“I’m struggling again, doc.”
Josh, a 45-year-old man working in marketing was yet again sitting in my office dealing with a mental health crisis. This was his third depression relapse since the beginning of the COVID-19 pandemic.
Over the past two years, with the help of our in-house psychiatrist, I have prescribed Josh more than five different depression medications. However, I have only recently realized that the fluctuation in Josh’s condition has very little to do with the medications that I have prescribed. The time course of his relapses and recoveries corresponded almost perfectly with the COVID-19 lockdowns.
After a few more questions about Josh’s life, I started to understand why. With COVID measures tightened, he had stopped his gym routine as well as outings with friends and colleagues. He was home alone every day from morning to night. He felt a constant “profound lack of meaning of life.”
What Josh needs is a lifestyle where he can share his daily experience with the people he loves and cherishes. It is a lifestyle where Josh can complain to his colleague sitting right next to him when his supervisor assigns him too much work. It is a lifestyle where Josh is empowered by his social support to overcome the daily stress of life.
The pandemic has uncovered an aspect of mental health treatment that is under-valued in clinical practice – the role of social support. In my experience, most clinicians have a good understanding of the impact of a patient’s social support and life circumstances on mental health. However, despite knowing that, we still tend to look to medications and psychotherapy as the cornerstone to treatment of depression.
There are many reasons for this. Medications and psychotherapy such as cognitive behavioural therapy have strong evidence for safety and effectiveness. Most providers are quite comfortable with prescribing these as they are not only well-incorporated into our standard medical education curriculum but also frequently used in clinical practice. Also, medications and psychotherapy are treatment methods that are easily attainable without costing us too much clinic time. Writing a script and a referral to psychotherapy are much more time-efficient than a detailed exploration of a patient’s lifestyle and social ties.
To effectively help these patients, we need to work with them to understand the world around them and find the support they need.
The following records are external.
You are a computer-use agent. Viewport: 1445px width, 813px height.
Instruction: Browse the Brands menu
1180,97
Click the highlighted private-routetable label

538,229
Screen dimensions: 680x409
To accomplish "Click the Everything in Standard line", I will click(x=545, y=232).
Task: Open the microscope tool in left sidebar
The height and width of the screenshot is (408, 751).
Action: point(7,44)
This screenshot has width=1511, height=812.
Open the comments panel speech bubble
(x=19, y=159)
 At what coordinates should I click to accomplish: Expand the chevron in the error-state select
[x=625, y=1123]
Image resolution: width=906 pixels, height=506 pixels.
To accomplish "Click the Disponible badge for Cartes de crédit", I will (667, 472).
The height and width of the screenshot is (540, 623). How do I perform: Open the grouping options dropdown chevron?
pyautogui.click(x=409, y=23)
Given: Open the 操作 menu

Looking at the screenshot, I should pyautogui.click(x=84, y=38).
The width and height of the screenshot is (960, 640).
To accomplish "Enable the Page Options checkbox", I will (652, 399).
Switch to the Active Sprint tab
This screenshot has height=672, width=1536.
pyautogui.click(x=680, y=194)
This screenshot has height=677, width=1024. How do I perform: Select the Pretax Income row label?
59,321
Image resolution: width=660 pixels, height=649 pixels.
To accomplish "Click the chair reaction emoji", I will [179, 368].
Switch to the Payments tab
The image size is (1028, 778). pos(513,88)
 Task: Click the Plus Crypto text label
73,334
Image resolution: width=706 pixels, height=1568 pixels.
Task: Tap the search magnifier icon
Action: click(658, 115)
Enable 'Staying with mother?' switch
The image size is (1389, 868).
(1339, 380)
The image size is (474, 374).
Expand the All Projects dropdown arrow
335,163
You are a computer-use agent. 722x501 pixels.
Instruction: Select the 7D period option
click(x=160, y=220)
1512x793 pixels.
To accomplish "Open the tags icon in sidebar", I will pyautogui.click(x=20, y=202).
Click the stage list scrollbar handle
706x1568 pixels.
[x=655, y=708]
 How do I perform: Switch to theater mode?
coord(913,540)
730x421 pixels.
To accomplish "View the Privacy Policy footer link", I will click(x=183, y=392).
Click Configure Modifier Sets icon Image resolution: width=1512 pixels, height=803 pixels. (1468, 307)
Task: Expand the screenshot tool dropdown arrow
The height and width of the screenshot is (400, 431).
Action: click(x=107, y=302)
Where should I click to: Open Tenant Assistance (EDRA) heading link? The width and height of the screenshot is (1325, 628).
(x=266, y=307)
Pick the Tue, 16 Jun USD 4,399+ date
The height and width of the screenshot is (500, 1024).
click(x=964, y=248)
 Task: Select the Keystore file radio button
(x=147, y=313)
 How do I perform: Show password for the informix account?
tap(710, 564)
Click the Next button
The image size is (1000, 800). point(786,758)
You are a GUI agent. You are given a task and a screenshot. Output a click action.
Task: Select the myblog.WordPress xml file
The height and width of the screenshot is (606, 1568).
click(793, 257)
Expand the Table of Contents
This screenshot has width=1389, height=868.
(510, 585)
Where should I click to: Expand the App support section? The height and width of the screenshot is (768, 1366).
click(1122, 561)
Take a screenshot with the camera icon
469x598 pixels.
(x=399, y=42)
However, treating Josh and many like him during the pandemic taught me an important lesson – individualized treatment must go beyond psychotherapy and medications. To effectively help these patients, we need to work with them to first understand the world around them and then find the support they need to help change how they perceive it.
Many qualitative studies have shown that from patients’ perspectives, successful strategies for recovery include having support from others and adopting healthy attitudes and practices. A study conducted in the United Kingdom showed that although medications are often seen as helpful, they are rated lower than support from friends and family and other therapies. So as health-care providers, how do we encourage or help our patients to attain social support?
Social prescribing is one way of accomplishing this.
Social prescribing refers to connecting traditional clinical practice with support services within the community. Recent studies and uses of social prescribing focus specifically on people who experience barriers to access medical care and whose health and well-being are affected by social determinants of health. Although an early systematic review has shown that the evidentiary value is still lacking, more recent evidence in the U.K., Australia and Canada have pointed to its promising future.
In Ontario, a 2018-2020 pilot social prescribing project across 11 community health centres had a health-care provider work collaboratively with a social prescribing navigator for people with social and medical complexities. Together, they helped patients access various supports and community assets. The final report noted that participants reported improvement in mental well-being and self-management of health, decreased loneliness and a better sense of connectedness and belonging. Although these resources were not geared toward mental health specifically but more for the community in general, the positive benefits undoubtedly helped those with mental illnesses and social isolation.
Another well-established approach is peer support groups. A peer support group is broadly defined as a “system of giving and receiving help founded on key principles of respect, shared responsibility, and an agreement of what is helpful.” It can take many forms, such as self-help groups, consumer-run organizations and services as well as peer specialists. Its effectiveness and positive outcomes in mental health have been consistently demonstrated in literature. However, based on the 2016 report from the Mental Health Commission of Canada, peer support has been underutilized in most Canadian provinces.
Moving forward, and out of this pandemic, I hope to carry forward the lessons I learned from patients like Josh. There is a need in primary care to address mental health concerns from more holistic and personal angles than medications and psychotherapies. Attributing more of the clinic visit time to discussing the role of a peer support group or providing information on community resources to our patients, and less on prescribing medications, will enhance the quality of care.
Going beyond my individual practice, advocating for a system level change to increase the accessibility of social prescribing and peer support services will help those suffering from mental health illnesses and social isolation.